» Problem to work on
Please reproduce the lines from the one containing "The height and width of the screenshot is (247, 391)." through the end of the data below exactly as they stand, and omit all pictures.

» Items from a dataset
§

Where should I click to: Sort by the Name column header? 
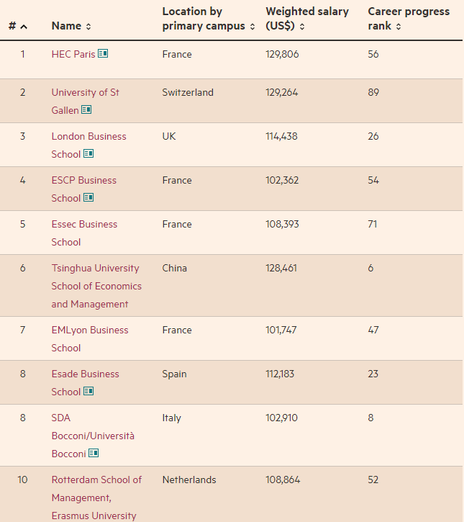click(71, 27)
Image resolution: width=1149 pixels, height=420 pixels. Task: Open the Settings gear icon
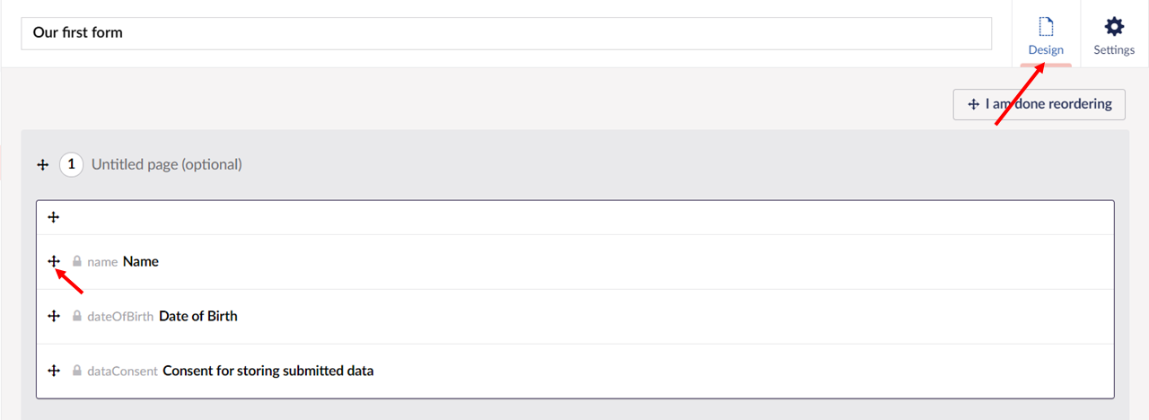point(1114,26)
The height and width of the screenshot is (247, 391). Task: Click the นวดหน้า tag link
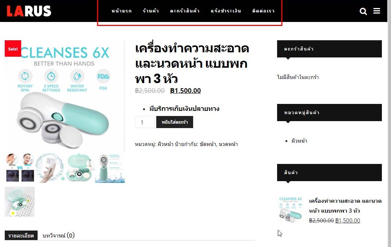click(228, 144)
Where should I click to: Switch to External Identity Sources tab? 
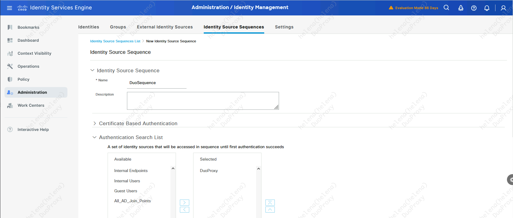pyautogui.click(x=165, y=27)
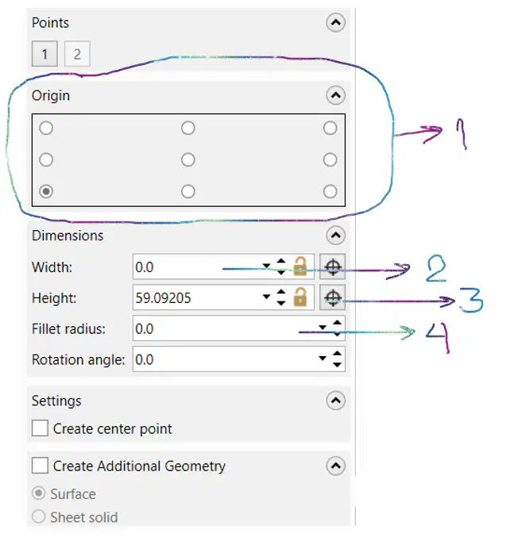The image size is (510, 541).
Task: Collapse the Settings section chevron
Action: point(335,401)
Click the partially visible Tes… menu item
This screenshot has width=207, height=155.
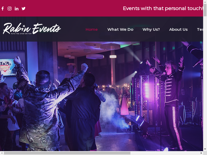(x=200, y=29)
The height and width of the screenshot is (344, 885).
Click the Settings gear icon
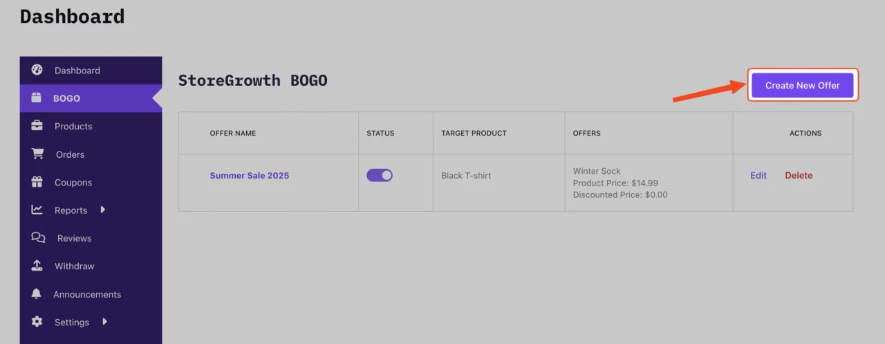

§

» Final answer
The height and width of the screenshot is (247, 391). Task: Click the นวดหน้า tag link
click(228, 144)
Where should I click to: Switch to External Identity Sources tab? 
pyautogui.click(x=165, y=27)
The image size is (510, 541).
Task: Collapse the Settings section chevron
Action: point(335,401)
Click the partially visible Tes… menu item
This screenshot has width=207, height=155.
(x=200, y=29)
The height and width of the screenshot is (344, 885).
Click the Settings gear icon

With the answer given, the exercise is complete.